XVIII

Восток, восток, восток! Что видно там, поэты? Туда направьте мысль, туда вперите взор! И слышим мы в ответ: «Там близок час рассвета, Бледнеет небо там и рдеют гребни гор».

………………………………………………..

За утро, может быть, мы вечер принимаем?

………………………………………………..

Виктор Гюго. Песни сумерек[78]

Никогда не забуду, как выглядела этой ночью большая площадь Сераскерата, громадное пространство на центральном холме Стамбула, откуда поверх садов сераля взгляд устремляется к далеким горам на азиатском берегу. Арабские портики,[79] высокая башня причудливой формы были освещены, как в праздничные вечера. Дневной потоп превратил это место в настоящее озеро, в котором отражались мириады огней. По всему горизонту в небе возникали купола мечетей и шпили минаретов, увенчанные коронами света.

Мертвая тишина царила на площади; то была настоящая пустыня.

Светлое небо, подметенное ветром, неощутимым внизу, пересекали две вереницы черных туч; бледный полумесяц словно прилепился к небесной тверди. Это была одна из тех особенных картин, которыми природа откликается на большие события в истории народов.

Послышался страшный шум – топот ног и людские голоса; толпа учеников медресе[80] входила через центральный портик с фонарями и стягами; они кричали: «Да здравствует султан! Да здравствует Мидхат-паша! Да здравствует конституция! Да здравствует война!» Поверив, что они свободны, люди точно опьянели; лишь несколько стариков турок, помнивших прошлое, пожимали плечами, глядя на возбужденную толпу.

– Пошли приветствовать Мидхат-пашу! – кричали юнцы.
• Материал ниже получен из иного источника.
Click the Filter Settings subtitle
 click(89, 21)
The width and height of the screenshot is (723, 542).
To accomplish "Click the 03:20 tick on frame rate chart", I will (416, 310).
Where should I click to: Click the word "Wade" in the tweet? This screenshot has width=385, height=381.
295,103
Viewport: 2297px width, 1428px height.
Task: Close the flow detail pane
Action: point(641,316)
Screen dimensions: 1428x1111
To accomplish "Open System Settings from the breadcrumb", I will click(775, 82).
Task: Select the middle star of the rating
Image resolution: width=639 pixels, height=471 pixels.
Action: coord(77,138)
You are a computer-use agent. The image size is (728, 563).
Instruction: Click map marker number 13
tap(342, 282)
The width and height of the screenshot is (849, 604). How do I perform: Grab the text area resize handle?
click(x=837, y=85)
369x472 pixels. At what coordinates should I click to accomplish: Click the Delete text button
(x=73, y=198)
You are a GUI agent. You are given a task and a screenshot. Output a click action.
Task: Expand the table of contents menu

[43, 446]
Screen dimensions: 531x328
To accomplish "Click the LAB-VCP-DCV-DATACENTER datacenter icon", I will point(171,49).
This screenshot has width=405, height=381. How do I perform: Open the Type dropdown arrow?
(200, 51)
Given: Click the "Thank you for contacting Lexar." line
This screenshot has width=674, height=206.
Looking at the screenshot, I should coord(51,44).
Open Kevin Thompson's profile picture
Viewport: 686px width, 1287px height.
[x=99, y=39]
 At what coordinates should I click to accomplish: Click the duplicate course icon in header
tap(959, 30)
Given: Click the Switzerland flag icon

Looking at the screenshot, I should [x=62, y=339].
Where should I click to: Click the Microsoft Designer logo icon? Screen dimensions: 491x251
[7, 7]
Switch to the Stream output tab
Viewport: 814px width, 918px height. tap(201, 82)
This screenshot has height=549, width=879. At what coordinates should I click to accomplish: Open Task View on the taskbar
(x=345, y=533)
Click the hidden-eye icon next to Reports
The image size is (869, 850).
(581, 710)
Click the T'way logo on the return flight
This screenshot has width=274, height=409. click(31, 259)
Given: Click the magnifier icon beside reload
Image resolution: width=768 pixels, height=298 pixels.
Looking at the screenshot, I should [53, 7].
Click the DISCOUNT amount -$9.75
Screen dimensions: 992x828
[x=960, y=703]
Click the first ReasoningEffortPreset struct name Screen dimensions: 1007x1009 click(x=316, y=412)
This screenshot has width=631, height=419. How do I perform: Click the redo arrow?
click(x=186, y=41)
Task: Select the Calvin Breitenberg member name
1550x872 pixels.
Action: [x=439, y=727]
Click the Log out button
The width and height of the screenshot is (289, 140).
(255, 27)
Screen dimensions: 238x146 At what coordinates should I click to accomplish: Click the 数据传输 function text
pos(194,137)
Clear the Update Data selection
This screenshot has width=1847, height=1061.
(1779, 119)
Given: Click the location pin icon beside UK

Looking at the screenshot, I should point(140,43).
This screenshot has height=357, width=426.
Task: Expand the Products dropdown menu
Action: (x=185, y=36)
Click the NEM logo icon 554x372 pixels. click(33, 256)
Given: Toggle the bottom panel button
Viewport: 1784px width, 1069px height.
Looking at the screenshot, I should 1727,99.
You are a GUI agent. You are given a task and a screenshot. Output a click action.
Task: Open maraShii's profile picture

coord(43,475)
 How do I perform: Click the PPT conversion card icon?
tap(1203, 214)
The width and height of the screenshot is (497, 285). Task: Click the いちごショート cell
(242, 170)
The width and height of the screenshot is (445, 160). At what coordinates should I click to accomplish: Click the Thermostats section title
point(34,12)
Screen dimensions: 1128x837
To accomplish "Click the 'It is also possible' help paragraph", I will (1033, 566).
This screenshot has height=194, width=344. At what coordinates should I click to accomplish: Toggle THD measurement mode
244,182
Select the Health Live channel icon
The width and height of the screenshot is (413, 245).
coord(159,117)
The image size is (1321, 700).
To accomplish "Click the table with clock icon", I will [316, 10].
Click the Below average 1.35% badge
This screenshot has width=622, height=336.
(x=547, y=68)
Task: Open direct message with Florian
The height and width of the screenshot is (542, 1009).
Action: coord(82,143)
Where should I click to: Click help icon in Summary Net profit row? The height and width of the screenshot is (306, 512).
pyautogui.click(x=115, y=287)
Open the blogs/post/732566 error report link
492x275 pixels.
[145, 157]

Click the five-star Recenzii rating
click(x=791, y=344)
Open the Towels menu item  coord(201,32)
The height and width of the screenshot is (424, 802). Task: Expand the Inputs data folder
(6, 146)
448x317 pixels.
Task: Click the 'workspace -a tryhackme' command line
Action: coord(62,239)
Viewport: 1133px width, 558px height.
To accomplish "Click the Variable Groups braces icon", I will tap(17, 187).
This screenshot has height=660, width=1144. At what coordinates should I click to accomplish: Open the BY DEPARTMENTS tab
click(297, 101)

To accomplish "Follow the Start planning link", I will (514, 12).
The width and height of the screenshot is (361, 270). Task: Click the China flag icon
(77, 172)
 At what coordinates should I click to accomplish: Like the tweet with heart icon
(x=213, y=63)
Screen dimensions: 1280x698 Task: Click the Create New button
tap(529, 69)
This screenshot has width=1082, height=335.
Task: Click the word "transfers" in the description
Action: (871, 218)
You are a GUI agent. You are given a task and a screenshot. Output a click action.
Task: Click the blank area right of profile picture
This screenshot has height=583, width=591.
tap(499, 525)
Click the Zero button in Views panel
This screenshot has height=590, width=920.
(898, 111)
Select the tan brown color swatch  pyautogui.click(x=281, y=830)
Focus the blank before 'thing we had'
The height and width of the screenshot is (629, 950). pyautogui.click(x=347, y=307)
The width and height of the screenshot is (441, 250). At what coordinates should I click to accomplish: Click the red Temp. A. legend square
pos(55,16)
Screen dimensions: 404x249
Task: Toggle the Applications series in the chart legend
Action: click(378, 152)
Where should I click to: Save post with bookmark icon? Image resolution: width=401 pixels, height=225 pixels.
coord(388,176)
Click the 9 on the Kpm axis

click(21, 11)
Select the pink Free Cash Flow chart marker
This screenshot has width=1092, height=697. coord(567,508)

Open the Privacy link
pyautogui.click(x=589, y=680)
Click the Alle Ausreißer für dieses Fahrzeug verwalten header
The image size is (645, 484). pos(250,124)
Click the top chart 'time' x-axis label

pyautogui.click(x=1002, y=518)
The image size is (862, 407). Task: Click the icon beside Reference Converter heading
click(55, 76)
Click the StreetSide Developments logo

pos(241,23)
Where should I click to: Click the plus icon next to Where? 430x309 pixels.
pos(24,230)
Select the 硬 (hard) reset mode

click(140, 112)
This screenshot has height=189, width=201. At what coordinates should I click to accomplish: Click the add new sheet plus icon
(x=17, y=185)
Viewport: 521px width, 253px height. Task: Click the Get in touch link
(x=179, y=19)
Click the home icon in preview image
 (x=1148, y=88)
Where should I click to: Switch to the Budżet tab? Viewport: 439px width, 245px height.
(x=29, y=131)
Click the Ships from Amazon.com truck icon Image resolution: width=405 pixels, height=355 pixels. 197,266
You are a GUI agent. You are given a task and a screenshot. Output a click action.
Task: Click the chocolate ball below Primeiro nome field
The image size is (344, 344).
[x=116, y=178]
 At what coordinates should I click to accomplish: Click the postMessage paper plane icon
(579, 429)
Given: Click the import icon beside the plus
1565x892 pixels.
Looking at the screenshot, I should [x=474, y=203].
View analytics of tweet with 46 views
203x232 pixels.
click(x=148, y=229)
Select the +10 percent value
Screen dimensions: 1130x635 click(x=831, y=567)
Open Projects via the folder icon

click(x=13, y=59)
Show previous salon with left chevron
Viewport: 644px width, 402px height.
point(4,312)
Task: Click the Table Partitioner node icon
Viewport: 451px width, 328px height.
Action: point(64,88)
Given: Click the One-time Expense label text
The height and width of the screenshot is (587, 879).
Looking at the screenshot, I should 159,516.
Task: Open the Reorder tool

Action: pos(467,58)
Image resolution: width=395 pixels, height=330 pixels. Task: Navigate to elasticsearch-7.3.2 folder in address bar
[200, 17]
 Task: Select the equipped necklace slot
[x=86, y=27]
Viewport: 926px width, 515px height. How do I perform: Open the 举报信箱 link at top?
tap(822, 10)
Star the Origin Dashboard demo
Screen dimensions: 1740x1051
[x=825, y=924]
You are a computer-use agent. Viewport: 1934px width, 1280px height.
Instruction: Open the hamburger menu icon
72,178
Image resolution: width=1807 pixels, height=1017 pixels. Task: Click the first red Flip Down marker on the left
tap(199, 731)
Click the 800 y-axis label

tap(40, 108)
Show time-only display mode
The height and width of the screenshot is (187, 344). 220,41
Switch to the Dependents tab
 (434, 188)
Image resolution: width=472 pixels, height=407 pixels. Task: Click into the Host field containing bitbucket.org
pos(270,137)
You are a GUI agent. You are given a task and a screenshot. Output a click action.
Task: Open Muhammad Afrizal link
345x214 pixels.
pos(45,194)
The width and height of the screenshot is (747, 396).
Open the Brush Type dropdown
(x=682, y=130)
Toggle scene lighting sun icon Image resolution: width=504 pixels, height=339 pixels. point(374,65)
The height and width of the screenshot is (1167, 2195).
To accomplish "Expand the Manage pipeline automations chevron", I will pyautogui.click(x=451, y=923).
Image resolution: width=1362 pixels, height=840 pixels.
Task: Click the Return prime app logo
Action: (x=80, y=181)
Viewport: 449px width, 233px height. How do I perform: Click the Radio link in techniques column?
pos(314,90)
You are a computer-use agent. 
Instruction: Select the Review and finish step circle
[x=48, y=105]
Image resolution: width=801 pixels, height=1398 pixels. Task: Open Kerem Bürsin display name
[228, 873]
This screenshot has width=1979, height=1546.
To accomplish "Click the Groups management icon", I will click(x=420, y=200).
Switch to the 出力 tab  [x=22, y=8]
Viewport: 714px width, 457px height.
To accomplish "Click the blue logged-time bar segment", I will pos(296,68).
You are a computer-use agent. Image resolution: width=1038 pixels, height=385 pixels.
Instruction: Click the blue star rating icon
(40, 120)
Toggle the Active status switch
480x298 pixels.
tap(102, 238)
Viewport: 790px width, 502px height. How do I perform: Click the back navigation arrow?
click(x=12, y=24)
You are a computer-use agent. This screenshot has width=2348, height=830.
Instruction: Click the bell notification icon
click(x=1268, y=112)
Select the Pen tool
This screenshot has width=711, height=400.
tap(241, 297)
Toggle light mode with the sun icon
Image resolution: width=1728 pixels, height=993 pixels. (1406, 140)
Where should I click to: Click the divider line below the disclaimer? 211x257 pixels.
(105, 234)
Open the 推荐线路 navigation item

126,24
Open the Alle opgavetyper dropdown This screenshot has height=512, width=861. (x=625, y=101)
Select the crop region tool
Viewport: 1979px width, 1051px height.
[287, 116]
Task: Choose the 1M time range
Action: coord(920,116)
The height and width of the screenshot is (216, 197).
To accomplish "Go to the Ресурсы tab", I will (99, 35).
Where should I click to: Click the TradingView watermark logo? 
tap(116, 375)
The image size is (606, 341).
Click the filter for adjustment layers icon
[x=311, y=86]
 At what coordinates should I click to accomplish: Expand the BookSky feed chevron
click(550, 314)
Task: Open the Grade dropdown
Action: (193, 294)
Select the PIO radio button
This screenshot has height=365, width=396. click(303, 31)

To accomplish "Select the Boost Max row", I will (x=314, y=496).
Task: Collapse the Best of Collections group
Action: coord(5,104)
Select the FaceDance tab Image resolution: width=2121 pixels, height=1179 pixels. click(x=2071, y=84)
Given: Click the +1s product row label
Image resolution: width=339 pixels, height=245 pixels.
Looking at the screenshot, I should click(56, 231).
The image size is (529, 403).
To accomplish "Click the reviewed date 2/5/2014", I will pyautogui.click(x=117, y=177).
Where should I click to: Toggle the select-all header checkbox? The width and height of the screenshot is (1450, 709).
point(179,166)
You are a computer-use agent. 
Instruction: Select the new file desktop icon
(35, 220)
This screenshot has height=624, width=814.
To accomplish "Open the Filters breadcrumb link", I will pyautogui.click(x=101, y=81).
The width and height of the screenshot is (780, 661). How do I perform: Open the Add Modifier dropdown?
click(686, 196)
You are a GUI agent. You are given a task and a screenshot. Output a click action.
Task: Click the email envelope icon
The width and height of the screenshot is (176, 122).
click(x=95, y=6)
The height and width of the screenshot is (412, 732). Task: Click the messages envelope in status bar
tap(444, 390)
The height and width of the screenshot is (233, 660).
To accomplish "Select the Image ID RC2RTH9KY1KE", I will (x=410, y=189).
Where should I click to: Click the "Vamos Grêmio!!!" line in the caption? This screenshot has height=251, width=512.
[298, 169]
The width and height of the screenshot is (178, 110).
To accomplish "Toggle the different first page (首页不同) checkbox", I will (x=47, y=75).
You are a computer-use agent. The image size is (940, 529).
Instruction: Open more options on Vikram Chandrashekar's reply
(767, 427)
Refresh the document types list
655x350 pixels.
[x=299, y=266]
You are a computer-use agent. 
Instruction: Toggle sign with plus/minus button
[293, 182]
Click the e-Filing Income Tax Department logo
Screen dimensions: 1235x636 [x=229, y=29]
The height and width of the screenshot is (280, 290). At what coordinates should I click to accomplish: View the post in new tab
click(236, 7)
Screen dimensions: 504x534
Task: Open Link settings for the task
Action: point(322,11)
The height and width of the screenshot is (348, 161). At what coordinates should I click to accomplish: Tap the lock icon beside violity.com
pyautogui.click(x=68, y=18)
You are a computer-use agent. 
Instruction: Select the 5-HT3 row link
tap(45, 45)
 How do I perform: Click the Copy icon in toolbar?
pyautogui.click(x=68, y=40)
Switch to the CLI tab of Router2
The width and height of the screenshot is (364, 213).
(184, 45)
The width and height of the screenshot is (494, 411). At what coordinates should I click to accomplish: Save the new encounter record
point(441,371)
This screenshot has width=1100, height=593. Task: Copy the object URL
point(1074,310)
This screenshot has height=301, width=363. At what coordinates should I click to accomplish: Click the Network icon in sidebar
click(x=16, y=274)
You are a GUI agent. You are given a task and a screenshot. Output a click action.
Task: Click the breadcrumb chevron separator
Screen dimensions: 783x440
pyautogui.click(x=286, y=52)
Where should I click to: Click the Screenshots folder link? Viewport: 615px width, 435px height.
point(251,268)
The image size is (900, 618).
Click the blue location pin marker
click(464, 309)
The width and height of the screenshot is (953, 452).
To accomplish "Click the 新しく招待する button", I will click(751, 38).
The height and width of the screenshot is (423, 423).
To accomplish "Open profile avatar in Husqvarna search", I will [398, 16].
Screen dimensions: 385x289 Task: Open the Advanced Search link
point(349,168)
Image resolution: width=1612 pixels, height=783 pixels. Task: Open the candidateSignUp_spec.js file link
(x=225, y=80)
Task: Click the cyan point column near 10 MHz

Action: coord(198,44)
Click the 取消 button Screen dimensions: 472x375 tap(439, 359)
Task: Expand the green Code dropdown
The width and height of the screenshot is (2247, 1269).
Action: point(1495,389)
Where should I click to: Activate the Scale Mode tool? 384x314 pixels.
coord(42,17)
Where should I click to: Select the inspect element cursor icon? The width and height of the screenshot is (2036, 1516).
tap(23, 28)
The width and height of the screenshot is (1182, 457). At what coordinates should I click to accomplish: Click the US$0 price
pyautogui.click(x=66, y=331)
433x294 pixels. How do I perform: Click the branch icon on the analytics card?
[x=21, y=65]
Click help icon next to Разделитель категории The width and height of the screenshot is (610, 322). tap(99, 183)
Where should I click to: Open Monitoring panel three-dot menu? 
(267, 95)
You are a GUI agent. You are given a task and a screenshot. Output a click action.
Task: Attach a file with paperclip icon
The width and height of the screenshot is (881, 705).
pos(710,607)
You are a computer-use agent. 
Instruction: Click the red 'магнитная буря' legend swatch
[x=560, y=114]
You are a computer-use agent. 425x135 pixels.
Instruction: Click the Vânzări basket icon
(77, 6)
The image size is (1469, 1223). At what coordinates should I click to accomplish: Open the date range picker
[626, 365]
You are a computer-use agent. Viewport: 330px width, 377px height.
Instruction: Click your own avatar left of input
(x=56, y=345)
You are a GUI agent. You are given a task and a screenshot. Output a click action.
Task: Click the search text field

Они повернули налево, в узкие безлюдные улочки, направляясь к скромному жилищу великого визиря,[81] который находился тогда на вершине своего могущества и которому несколькими неделями позже предстояло отправиться в ссылку.

Затем демонстранты, числом около двух тысяч, отправились на молитву в Большую мечеть (мечеть Сулеймана), а затем пересекли бухту Золотой Рог и направились к Долмабахче приветствовать Абдул- Хамида.

Перед решетками дворца депутации от разных сословий и пестрая толпа стихийно объединились и устроили своему конституционному суверену восторженную овацию.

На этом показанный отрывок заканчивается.